Regardless of the constant sub-prime crisis in the US real estate market, the straight impact on Thailand’s economy and real estate markets has been negligible. On the other hand, apprehensions are increasing as few economists consider that the slump in the US economy has not yet reached the base, and the degree of its impact is yet to be discovered.

These concerns are replicated by a more careful business approach implemented by both local and international companies in Thailand. Especially, large international companies have turn out to be extremely sensitive about possession costs. Despite the fact that the leasing activity in Bangkok in the first quarter of 2008 was upbeat, most of leasing transactions were intense in buildings offering monthly rentals less than THB 500 per sqm per month, at the same time as the average rental of Grade A space in the central business district (CBD) is more than THB 650 per sqm.

Government policies have not showed effect till this time
In view of the fact that the coalition government was formed, a number of economic incentive policies have been introduced. A few of these policies are straightforwardly encouraging to the property sector, like the abolition of the 30% reserve on foreign capital investments, approvals of mass transit projects and property stimulus measures concentrating on associated tax reduction on property sales transactions.

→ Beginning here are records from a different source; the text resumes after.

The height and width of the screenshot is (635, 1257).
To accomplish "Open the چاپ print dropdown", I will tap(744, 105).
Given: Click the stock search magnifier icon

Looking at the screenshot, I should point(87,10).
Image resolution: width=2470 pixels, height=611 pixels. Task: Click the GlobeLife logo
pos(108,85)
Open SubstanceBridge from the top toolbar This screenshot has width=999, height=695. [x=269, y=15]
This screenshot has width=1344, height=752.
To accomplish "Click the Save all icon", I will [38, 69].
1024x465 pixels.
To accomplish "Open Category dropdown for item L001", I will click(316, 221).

Though, effects from the majority of these policies have not yet been appreciated. There may be some time delays between the execution of the authentic policies and their effect on the economy and the property market. As a result, we suppose that the impact will ultimately be seen over the next quarters.

In addition to this, the government should thrive to reduce impacts from the fuel price crisis and deal with risks from the global economic recession; we can look forward to considerable improvement of the demand in the property market in the second half of 2008.